It’s Ma and Pa Holliday’s 50th wedding anniversary this year, and to celebrate five wonderful years together, as well as forty-five additional arduous years having to deal with my brother and me, they decided to do a week-long family trip in New England; Aaron and I were born here and called the place home until we moved to Cleveland in 1984. Audrey and I decided to extend the trip, so in addition to a week with the family, we’ll be spending a total of three weeks on a glorious, work-free adventure through New England, across Southern Ontario, and ending finally in one of the world’s most popular travel destinations, Cleveland, Ohio.
The trip started with a 5:30AM wakeup in Los Angeles yesterday, and we arrived in Boston by late afternoon through the magic of chairs that travel through the sky at 600 mph; airplanes are truly wondrous machines, and the folks causing current increases in air rage incidents really need to go back to using conestoga wagons for a while to regain some perspective.

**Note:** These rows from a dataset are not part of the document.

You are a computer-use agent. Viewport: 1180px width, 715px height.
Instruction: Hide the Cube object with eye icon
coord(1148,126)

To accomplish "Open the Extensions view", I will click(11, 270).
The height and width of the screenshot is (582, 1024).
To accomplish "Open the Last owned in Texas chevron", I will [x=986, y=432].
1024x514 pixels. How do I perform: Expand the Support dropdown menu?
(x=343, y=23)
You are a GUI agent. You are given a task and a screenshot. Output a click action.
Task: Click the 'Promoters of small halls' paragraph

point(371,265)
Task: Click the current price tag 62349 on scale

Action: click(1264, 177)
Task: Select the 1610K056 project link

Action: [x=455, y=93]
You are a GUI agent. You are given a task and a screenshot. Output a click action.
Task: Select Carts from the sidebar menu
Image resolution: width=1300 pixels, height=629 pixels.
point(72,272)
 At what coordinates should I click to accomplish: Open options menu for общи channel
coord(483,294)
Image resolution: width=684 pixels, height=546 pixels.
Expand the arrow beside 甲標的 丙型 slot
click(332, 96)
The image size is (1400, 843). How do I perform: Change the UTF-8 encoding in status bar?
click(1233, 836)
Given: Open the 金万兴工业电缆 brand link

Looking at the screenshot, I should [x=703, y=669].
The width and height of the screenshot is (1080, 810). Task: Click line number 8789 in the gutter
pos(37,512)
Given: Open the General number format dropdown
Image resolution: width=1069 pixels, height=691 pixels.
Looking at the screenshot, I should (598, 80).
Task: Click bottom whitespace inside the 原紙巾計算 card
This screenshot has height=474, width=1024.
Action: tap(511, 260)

Shortly after landing in Boston we made the short trek to Manchester, New Hampshire, where we met a high school friend at her family’s home for dinner. After much laughing and some incredible home-cooked food (thanks Erin & John!) we finally returned to the hotel and headed to bed.
We met up with the rest of the Holliday clan early this morning and set off on a trip to the coast and the town of Portsmouth. Audrey and I took the scenic route, revisiting Nashua where I spent the first nine years of my time on this planet. From there we played the “find a Dunkin'” game through rural New Hampshire on our way to the coast (spoiler alert: Dunkin’ Donuts has a location approximately every 250 feet throughout New England). We ate lunch next to several docked tugboats in Portsmouth, roamed across the state border to Maine for a quick stop in Kittery, then enjoyed more of rural New Hampshire by continuing to avoid highways on our 90-minute return trip to Manchester.
The lobster roll count after today stands at two (one for lunch, one for dinner), the moose count is currently at zero, and we’re hoping to increase both of those counts significantly as we start up the coast of Maine tomorrow.